Łódzkie. Nie żyje lekarz chory na koronawirusa
Nie żyje znany w województwie łódzkim anestezjolog dr Andrzej Wiśniewski. Chorował na COVID-19. - Mierzył się z zagrożeniem. Wiedział, jakie jest ryzyko. Ale to był lekarz z krwi i kości - wspominają go inni medycy.
Dr Andrzej Wiśniewski zmarł na oddziale intensywnej terapii w Sieradzu, miał 70 lat. To właśnie w tym szpitalu przez wiele lat współtworzył anestezjologię, intensywną terapię i Szpitalny Oddział Ratunkowy, dał się poznać jako "medyk z krwi i kości". Lekarz chorował na COVID-19. Ostatnio pracował w Szpitalnym Oddziale Ratunkowym w Wieluniu, w którym był szefem SOR.
- Andrzej był jednym z jego założycieli. To był człowiek, który zarażał pozytywną energią, humorem i przekonaniem, że będzie dobrze. Wpływał dobrze nie tylko na pacjentów, ale całe swoje otoczenie w szpitalu - wspomina Wojciech Ordon, zastępca dyrektora do spraw lecznictwa w wieluńskim szpitalu w rozmowie z TVN24.
Dr Andrzej Wiśniewski zakaził się koronawirusem i zachorował na COVID-19. Przebieg tej choroby u niego był bardzo ciężki.
- Wiedział, na co się pisze, jako specjalista był doskonale świadomy tego, jakie jest zagrożenie. Ale to był człowiek przekonany, że musi robić to, co umie robić najlepiej: pomagać ludziom - dodał dyrektor Ordon.
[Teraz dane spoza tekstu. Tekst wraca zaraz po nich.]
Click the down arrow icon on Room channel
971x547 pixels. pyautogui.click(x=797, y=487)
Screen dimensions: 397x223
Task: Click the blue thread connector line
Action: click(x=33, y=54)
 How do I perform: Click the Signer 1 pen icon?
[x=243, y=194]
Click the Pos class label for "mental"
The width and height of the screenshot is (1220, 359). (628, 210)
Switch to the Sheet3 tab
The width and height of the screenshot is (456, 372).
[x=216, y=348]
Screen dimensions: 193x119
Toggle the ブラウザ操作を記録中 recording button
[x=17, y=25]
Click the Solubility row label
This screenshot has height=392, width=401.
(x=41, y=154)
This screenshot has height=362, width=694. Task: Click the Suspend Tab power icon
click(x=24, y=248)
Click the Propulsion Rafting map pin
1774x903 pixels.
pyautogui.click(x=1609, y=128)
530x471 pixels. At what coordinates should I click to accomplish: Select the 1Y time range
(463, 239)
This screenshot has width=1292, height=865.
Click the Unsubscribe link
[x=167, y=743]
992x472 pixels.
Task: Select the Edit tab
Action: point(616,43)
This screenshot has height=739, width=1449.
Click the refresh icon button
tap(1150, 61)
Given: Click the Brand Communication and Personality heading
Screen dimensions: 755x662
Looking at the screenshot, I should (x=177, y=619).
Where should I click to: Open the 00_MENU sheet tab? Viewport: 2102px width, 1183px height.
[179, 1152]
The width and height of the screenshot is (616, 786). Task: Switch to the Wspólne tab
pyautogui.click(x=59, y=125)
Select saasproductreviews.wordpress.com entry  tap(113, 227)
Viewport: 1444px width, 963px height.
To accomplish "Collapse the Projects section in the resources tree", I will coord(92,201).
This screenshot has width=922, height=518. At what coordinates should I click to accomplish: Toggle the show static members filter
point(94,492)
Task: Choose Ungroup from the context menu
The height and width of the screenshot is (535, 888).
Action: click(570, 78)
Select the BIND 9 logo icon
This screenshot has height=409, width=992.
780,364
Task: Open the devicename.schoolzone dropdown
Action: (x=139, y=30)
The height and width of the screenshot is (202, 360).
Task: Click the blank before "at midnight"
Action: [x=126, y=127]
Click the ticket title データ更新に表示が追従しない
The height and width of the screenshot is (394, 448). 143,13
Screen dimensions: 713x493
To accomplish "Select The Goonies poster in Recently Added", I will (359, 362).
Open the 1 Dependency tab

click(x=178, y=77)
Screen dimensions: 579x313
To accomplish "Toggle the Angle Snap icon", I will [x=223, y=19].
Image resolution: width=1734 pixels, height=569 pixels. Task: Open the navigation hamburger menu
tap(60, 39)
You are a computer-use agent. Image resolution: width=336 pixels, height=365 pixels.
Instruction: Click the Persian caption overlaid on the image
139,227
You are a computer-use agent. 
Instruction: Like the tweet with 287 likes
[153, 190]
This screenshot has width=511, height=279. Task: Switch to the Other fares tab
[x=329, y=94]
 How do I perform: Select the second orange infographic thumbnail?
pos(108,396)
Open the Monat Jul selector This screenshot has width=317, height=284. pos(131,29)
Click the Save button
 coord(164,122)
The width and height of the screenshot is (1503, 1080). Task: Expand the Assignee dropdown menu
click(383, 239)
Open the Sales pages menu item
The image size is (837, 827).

Koronawirus w Polsce. Zmarła 9-letnia dziewczynka
W sobotę resort zdrowia poinformował o  24 213 nowych potwierdzonych przypadkach zakażenia koronawirusem i 574 zgonach. Jak poinformował lubelski sanepid, wśród zmarłych ostatniej doby jest 9-letnia dziewczynka, miała choroby współistniejące. W Polsce zmarło już 13 288 osób chorych na COVID-19.